## Records for this exercise
== Segment start ==

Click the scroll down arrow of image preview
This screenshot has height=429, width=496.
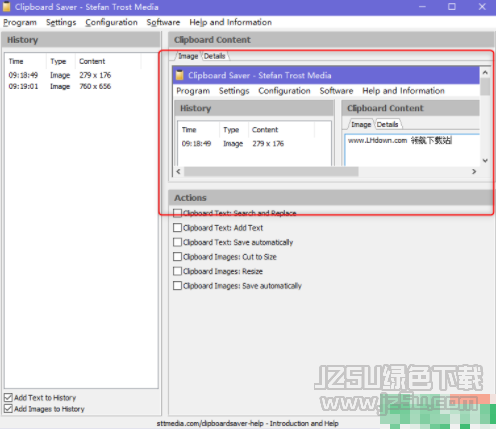(x=485, y=161)
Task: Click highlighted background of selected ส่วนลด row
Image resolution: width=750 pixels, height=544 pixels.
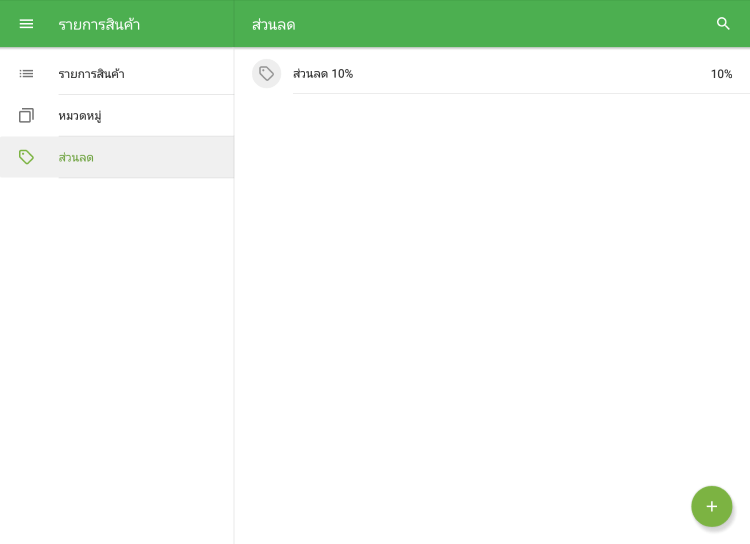Action: (x=170, y=157)
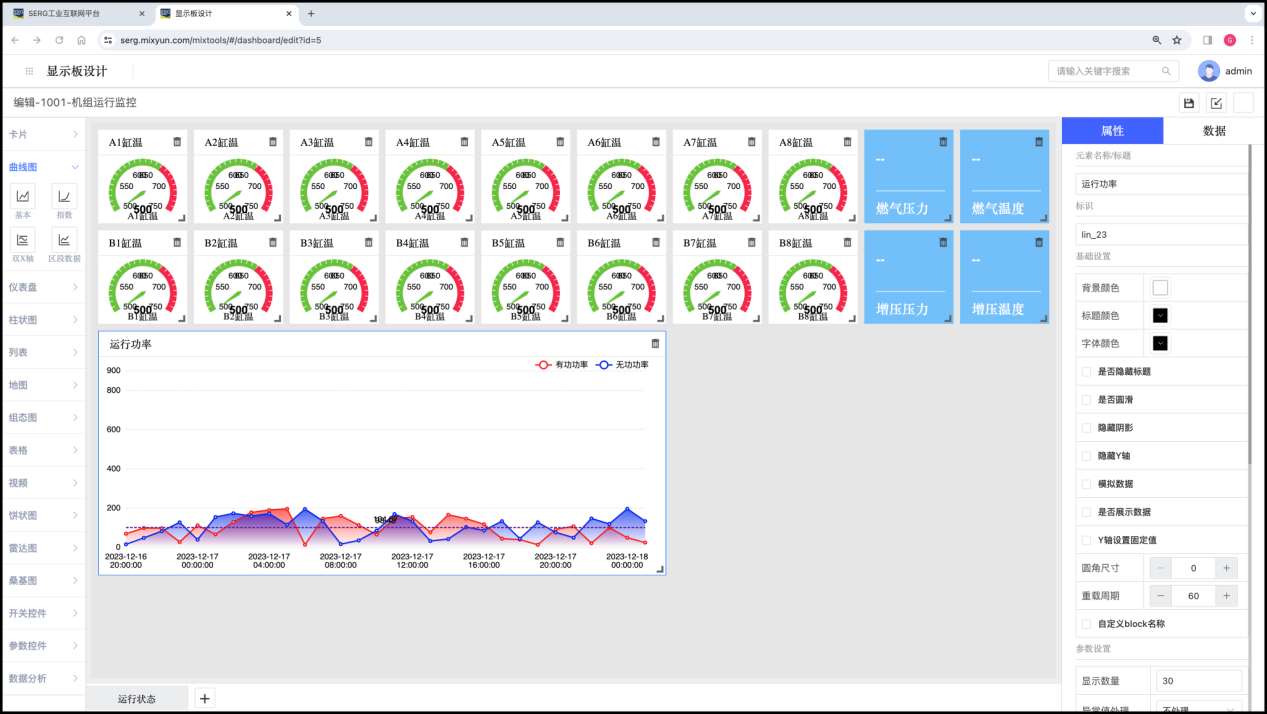Viewport: 1267px width, 714px height.
Task: Click the save dashboard icon
Action: tap(1189, 103)
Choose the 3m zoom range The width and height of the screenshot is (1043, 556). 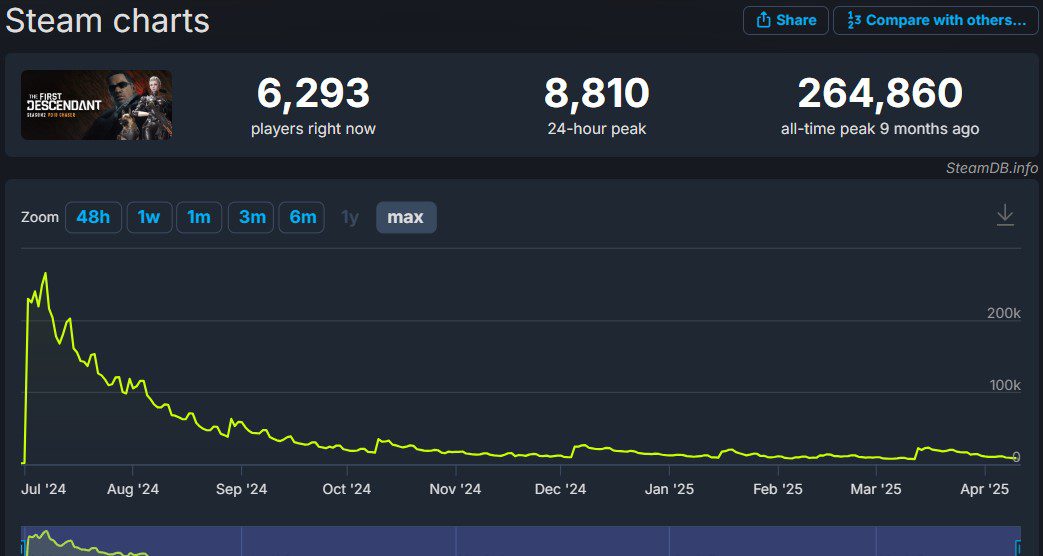[x=251, y=217]
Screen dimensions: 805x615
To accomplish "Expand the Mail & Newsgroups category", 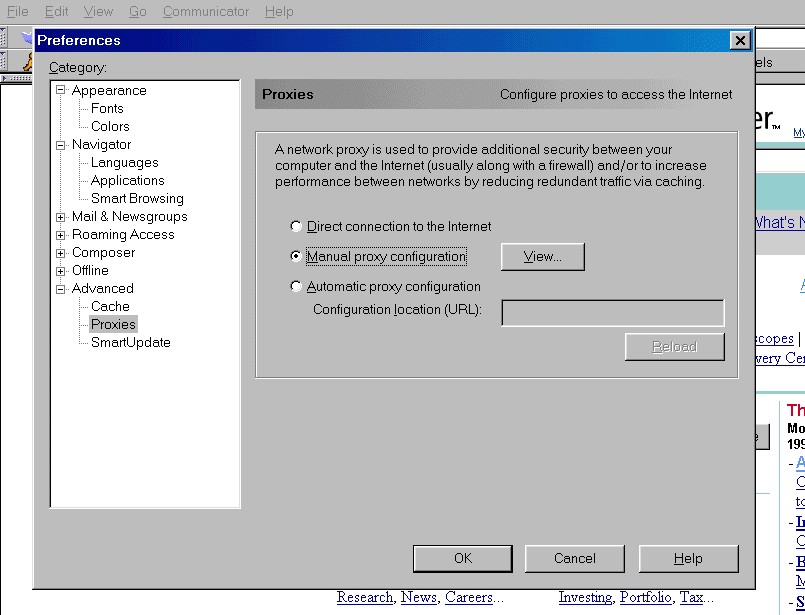I will tap(61, 217).
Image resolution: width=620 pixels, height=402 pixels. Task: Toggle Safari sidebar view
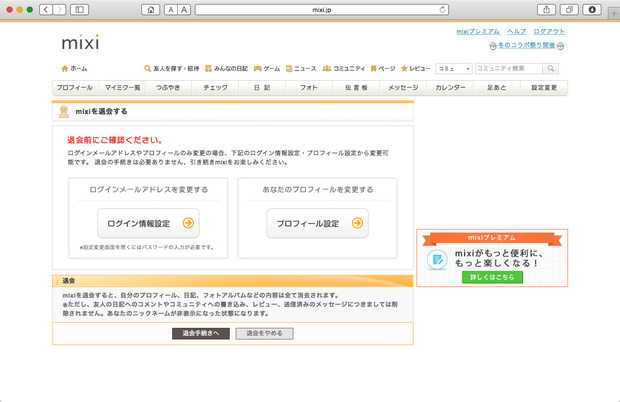(x=79, y=9)
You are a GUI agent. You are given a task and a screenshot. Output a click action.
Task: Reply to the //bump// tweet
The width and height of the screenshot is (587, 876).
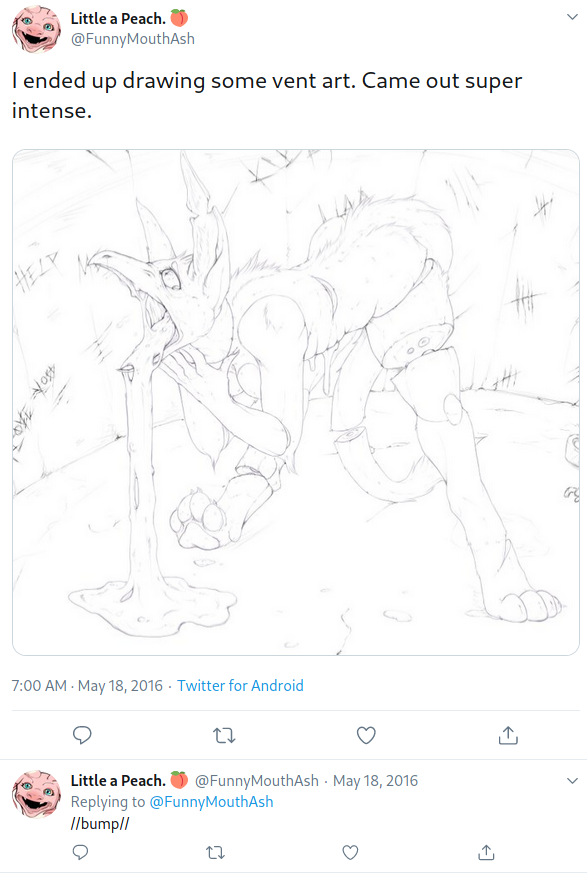(x=81, y=852)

== Segment end ==

## Task objective
Reproduce nothing but the lines that run from the line containing "Task: Reply to the //bump// tweet" through the last line of the records, inclusive. Omit the pictures.

## Solution
Task: Reply to the //bump// tweet
The width and height of the screenshot is (587, 876).
(x=81, y=852)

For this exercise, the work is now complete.